Ägyptens Justiz kennt kein Maß und keine Gnade: Nachdem im März bereits 529 Muslimbrüder zum Tode verurteilt worden waren, folgen nun auf einen Schlag gleich 683 weitere Todesurteile - darunter ein politisch äußerst brisanter Schuldspruch gegen das Oberhaupt der ägyptischen Muslimbrüder, Mohammed Badie. Verurteilt wurden die Angeklagten für die Teilnahme an gewalttätigen Demonstrationen und den Mord an einem Polizisten nach dem Sturz des früheren Präsidenten und Muslimbruders Mohammed Mursi durch das Militär. Es mutet grotesk an, dass hieran nach Überzeugung des Richters fast 1200 Menschen direkt schuldig gewesen sein sollen.

Auch wenn jetzt zeitgleich 491 der früheren Todesurteile in "lebenslang" umgewandelt wurden und die neuen Urteile in weiterer Instanz ebenfalls noch einmal abgemildert werden könnten: Hier werden mit dem Ziel der Abschreckung ganz klar politische Schauprozesse inszeniert, die man sonst eher aus lupenreinen Diktaturen kennt.

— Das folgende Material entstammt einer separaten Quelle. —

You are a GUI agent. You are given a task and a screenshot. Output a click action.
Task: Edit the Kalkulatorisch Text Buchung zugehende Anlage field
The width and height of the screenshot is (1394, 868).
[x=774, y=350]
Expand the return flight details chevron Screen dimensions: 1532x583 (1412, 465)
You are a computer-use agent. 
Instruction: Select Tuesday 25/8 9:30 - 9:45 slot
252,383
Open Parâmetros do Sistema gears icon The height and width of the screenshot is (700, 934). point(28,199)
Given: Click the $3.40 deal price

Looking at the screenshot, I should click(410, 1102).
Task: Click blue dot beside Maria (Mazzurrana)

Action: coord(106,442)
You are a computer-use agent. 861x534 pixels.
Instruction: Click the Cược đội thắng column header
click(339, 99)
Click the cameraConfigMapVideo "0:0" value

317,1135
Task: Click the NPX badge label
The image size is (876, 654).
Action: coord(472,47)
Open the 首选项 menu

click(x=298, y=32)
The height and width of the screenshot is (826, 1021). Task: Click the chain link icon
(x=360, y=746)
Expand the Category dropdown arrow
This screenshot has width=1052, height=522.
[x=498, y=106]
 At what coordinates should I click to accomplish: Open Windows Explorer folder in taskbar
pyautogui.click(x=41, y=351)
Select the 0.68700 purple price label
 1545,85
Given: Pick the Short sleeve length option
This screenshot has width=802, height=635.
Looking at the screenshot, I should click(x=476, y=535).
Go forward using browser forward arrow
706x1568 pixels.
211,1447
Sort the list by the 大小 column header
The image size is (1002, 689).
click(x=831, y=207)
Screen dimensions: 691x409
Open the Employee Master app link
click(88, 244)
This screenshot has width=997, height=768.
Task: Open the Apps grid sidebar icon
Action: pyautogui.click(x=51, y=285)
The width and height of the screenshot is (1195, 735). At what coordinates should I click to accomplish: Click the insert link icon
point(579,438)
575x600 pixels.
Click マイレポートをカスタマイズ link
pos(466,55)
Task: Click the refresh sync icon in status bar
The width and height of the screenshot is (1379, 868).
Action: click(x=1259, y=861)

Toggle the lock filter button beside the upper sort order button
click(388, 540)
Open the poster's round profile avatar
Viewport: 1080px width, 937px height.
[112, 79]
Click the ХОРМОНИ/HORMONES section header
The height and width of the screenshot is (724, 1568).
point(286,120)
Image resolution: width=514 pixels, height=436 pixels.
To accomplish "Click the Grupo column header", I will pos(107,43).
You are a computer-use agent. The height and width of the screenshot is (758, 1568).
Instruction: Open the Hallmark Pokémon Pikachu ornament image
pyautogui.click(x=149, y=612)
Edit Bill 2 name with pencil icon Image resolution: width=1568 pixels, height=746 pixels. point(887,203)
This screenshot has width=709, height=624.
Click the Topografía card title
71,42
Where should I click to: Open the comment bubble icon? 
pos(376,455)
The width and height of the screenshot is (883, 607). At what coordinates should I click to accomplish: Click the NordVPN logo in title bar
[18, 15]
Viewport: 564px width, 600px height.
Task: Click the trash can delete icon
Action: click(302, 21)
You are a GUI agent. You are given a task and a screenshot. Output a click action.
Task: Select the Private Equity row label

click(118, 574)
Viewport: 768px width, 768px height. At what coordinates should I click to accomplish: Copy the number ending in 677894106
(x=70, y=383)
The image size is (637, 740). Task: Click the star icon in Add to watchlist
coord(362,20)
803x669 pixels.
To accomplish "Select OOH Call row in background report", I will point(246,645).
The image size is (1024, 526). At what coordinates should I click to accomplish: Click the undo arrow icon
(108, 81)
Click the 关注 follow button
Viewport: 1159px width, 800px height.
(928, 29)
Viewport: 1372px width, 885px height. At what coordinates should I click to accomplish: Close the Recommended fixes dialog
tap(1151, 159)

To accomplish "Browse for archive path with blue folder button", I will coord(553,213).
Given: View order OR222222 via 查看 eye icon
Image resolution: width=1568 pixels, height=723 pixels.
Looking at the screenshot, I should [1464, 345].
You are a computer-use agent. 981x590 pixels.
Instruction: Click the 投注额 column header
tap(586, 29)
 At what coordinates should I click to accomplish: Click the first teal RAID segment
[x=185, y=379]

Ägypten ist noch keine Diktatur. Aber es ist ein von den Militärs immer repressiver geführtes Land, in dem Demokratie und Rechtsstaat trotz aller Ideale der Arabischen Revolutionen kaum noch etwas gelten - von der Menschenwürde ganz zu schweigen: Dass Angeklagte routinemäßig in Käfigen vorgeführt werden, unterstreicht schon rein optisch, dass die Macht hier nicht vom Volke ausgeht - sondern von einem Regime, das sich einer zunehmend willfährigen Justiz erfreuen kann. Selbst der frühere Machthaber Husni Mubarak hatte die Richter seines Landes nicht so gut im Griff.

Dass es nicht um Gerechtigkeit, sondern um eine Art Siegerjustiz der Machthaber über oppositionelle Gruppen geht, zeigt auch ein anderes Urteil vom Montag (28.04.2014): Hier erklärte ein Gericht die Bewegung "6. April" für illegal. Anders als bei den Muslimbrüdern ist an der demokratischen Gesinnung dieser Jugendbewegung jedoch überhaupt nicht zu zweifeln. Es handelt sich um liberale, linke und säkulare Aktivisten, die einen beträchtlichen Anteil am Sturz von Mubarak gehabt hatten und die in jüngster Zeit mehrfach die Machtfülle des Militärs kritisiert hatten. Es ist bezeichnend, dass solche politischen Kräfte von den herrschenden Kreisen offenbar wieder als Staatsfeinde wahrgenommen werden. Weitere Gewalt erscheint in einem solchen gesellschaftlichen Klima vorgezeichnet, Entwicklung und politische Stabilität hingegen vollkommen illusionär. Damit droht es für Ägypten leider auch wirtschaftlich weiter bergab zu gehen.